**Stored entries**:
========================

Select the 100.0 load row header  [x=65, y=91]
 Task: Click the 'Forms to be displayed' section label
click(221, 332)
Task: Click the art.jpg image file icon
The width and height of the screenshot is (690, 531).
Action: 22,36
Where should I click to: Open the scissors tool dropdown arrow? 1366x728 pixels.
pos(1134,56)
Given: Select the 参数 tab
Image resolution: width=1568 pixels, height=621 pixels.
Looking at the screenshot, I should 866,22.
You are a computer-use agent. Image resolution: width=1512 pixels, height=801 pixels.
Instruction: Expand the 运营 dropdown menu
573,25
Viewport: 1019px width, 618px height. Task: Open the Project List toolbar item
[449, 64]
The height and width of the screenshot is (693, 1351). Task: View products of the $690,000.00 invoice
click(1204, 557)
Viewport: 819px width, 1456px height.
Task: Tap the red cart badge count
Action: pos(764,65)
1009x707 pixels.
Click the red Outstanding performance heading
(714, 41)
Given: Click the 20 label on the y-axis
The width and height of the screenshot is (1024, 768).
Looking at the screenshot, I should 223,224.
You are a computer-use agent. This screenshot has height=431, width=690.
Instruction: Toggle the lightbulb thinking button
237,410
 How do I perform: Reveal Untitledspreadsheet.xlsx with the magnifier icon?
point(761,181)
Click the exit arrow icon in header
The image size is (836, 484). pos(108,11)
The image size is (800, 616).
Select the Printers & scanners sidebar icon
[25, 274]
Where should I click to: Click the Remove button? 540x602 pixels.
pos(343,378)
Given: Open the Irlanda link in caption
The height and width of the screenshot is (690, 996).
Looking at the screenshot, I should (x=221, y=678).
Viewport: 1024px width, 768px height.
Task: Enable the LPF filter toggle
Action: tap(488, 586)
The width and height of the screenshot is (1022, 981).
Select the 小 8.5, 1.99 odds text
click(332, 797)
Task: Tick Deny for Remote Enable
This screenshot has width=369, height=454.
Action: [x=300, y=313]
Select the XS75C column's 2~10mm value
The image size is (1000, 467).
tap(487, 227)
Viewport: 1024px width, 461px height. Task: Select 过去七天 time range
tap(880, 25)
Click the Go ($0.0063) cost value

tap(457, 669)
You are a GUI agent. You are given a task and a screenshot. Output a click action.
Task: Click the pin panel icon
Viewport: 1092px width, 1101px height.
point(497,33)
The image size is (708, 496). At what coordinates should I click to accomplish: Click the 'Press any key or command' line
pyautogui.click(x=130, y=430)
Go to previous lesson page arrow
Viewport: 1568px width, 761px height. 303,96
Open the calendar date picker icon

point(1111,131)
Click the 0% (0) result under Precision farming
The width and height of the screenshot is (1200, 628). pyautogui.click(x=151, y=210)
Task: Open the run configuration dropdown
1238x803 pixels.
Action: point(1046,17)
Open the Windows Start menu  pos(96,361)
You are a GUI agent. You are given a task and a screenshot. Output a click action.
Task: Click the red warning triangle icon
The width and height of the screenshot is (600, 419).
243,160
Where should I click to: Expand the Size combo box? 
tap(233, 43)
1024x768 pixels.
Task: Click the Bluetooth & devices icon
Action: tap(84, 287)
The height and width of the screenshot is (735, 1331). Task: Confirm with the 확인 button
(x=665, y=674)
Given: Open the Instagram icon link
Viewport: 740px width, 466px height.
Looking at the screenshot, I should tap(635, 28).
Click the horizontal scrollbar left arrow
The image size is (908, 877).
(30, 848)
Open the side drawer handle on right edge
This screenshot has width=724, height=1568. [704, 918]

========================

**Exercise brief**:
Copy each line from the records above that includes the string "computer".

**Written reply**:
You are a computer-use agent. Image resolution: width=1512 pixels, height=801 pixels.
You are a computer-use agent. This screenshot has height=431, width=690.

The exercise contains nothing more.